* _YOUR INSTRUCTIONS_:
Rewrite these items as a numbered list, omitting any blank lines.

* _RECORD SET_:
** begin **

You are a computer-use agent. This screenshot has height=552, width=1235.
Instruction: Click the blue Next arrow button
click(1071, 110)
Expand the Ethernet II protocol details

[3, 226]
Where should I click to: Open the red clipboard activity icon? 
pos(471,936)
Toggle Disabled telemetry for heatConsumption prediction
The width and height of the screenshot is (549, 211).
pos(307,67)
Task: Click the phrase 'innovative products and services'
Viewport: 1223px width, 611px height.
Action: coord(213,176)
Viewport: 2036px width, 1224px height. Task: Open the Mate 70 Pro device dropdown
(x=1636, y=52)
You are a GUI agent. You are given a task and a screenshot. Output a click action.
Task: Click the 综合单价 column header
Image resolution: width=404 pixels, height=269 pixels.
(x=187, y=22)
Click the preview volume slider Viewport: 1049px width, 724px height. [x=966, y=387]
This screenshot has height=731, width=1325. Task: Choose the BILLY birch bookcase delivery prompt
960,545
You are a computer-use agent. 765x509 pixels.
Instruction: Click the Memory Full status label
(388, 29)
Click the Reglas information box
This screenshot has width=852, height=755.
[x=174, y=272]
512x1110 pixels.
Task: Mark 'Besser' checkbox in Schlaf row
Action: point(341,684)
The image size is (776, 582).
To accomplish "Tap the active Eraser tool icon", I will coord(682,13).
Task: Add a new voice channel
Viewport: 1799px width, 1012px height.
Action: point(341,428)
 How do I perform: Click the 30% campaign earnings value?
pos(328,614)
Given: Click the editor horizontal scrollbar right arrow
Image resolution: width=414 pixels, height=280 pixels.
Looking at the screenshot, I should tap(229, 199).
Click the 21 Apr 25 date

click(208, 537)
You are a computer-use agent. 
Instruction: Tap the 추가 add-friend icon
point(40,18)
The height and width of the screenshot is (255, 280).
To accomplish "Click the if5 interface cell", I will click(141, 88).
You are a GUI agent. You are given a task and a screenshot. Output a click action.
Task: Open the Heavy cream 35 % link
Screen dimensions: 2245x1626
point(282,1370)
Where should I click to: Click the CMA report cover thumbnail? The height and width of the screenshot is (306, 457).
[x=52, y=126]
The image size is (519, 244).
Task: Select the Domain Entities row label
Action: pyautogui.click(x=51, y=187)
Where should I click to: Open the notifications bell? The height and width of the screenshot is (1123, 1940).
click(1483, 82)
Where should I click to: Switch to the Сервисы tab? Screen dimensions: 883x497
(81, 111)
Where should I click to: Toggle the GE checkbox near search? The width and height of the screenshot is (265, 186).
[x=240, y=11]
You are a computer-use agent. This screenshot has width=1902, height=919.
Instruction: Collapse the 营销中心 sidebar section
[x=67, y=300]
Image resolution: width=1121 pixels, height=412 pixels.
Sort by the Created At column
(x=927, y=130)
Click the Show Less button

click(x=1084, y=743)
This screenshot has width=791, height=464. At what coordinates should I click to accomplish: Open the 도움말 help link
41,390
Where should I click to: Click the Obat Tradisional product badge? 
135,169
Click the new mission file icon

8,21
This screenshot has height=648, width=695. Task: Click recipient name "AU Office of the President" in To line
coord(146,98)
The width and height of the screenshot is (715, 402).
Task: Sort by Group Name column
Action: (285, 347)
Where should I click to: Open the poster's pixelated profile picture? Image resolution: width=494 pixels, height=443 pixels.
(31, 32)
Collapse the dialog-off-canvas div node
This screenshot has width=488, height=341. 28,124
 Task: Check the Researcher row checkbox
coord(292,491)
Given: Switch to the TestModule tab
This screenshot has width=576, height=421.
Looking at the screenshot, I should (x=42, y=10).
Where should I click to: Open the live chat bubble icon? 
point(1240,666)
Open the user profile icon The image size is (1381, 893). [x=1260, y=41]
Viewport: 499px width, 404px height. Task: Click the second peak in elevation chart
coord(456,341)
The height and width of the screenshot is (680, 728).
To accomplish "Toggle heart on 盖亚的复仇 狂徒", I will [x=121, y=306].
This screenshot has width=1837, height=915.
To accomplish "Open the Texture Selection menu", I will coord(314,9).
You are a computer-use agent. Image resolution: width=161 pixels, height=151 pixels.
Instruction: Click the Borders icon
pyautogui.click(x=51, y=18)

** end **

* _IN RESPONSE_:
1. You are a computer-use agent. This screenshot has height=552, width=1235.
2. Instruction: Click the blue Next arrow button
3. click(1071, 110)
4. Expand the Ethernet II protocol details
5. [3, 226]
6. Where should I click to: Open the red clipboard activity icon? 
7. pos(471,936)
8. Toggle Disabled telemetry for heatConsumption prediction
9. The width and height of the screenshot is (549, 211).
10. pos(307,67)
11. Task: Click the phrase 'innovative products and services'
12. Viewport: 1223px width, 611px height.
13. Action: coord(213,176)
14. Viewport: 2036px width, 1224px height. Task: Open the Mate 70 Pro device dropdown
15. (x=1636, y=52)
16. You are a GUI agent. You are given a task and a screenshot. Output a click action.
17. Task: Click the 综合单价 column header
18. Image resolution: width=404 pixels, height=269 pixels.
19. (x=187, y=22)
20. Click the preview volume slider Viewport: 1049px width, 724px height. [x=966, y=387]
21. This screenshot has height=731, width=1325. Task: Choose the BILLY birch bookcase delivery prompt
22. 960,545
23. You are a computer-use agent. 765x509 pixels.
24. Instruction: Click the Memory Full status label
25. (388, 29)
26. Click the Reglas information box
27. This screenshot has width=852, height=755.
28. [x=174, y=272]
29. 512x1110 pixels.
30. Task: Mark 'Besser' checkbox in Schlaf row
31. Action: point(341,684)
32. The image size is (776, 582).
33. To accomplish "Tap the active Eraser tool icon", I will coord(682,13).
34. Task: Add a new voice channel
35. Viewport: 1799px width, 1012px height.
36. Action: point(341,428)
37.  How do I perform: Click the 30% campaign earnings value?
38. pos(328,614)
39. Given: Click the editor horizontal scrollbar right arrow
40. Image resolution: width=414 pixels, height=280 pixels.
41. Looking at the screenshot, I should tap(229, 199).
42. Click the 21 Apr 25 date
43. click(208, 537)
44. You are a computer-use agent. 
45. Instruction: Tap the 추가 add-friend icon
46. point(40,18)
47. The height and width of the screenshot is (255, 280).
48. To accomplish "Click the if5 interface cell", I will click(141, 88).
49. You are a GUI agent. You are given a task and a screenshot. Output a click action.
50. Task: Open the Heavy cream 35 % link
51. Screen dimensions: 2245x1626
52. point(282,1370)
53. Where should I click to: Click the CMA report cover thumbnail? The height and width of the screenshot is (306, 457).
54. [x=52, y=126]
55. The image size is (519, 244).
56. Task: Select the Domain Entities row label
57. Action: pyautogui.click(x=51, y=187)
58. Where should I click to: Open the notifications bell? The height and width of the screenshot is (1123, 1940).
59. click(1483, 82)
60. Where should I click to: Switch to the Сервисы tab? Screen dimensions: 883x497
61. (81, 111)
62. Where should I click to: Toggle the GE checkbox near search? The width and height of the screenshot is (265, 186).
63. [x=240, y=11]
64. You are a computer-use agent. This screenshot has width=1902, height=919.
65. Instruction: Collapse the 营销中心 sidebar section
66. [x=67, y=300]
67. Image resolution: width=1121 pixels, height=412 pixels.
68. Sort by the Created At column
69. (x=927, y=130)
70. Click the Show Less button
71. click(x=1084, y=743)
72. This screenshot has width=791, height=464. At what coordinates should I click to accomplish: Open the 도움말 help link
73. 41,390
74. Where should I click to: Click the Obat Tradisional product badge? 
75. 135,169
76. Click the new mission file icon
77. 8,21
78. This screenshot has height=648, width=695. Task: Click recipient name "AU Office of the President" in To line
79. coord(146,98)
80. The width and height of the screenshot is (715, 402).
81. Task: Sort by Group Name column
82. Action: (285, 347)
83. Where should I click to: Open the poster's pixelated profile picture? Image resolution: width=494 pixels, height=443 pixels.
84. (31, 32)
85. Collapse the dialog-off-canvas div node
86. This screenshot has width=488, height=341. 28,124
87.  Task: Check the Researcher row checkbox
88. coord(292,491)
89. Given: Switch to the TestModule tab
90. This screenshot has width=576, height=421.
91. Looking at the screenshot, I should (x=42, y=10).
92. Where should I click to: Open the live chat bubble icon? 
93. point(1240,666)
94. Open the user profile icon The image size is (1381, 893). [x=1260, y=41]
95. Viewport: 499px width, 404px height. Task: Click the second peak in elevation chart
96. coord(456,341)
97. The height and width of the screenshot is (680, 728).
98. To accomplish "Toggle heart on 盖亚的复仇 狂徒", I will [x=121, y=306].
99. This screenshot has width=1837, height=915.
100. To accomplish "Open the Texture Selection menu", I will coord(314,9).
101. You are a computer-use agent. Image resolution: width=161 pixels, height=151 pixels.
102. Instruction: Click the Borders icon
103. pyautogui.click(x=51, y=18)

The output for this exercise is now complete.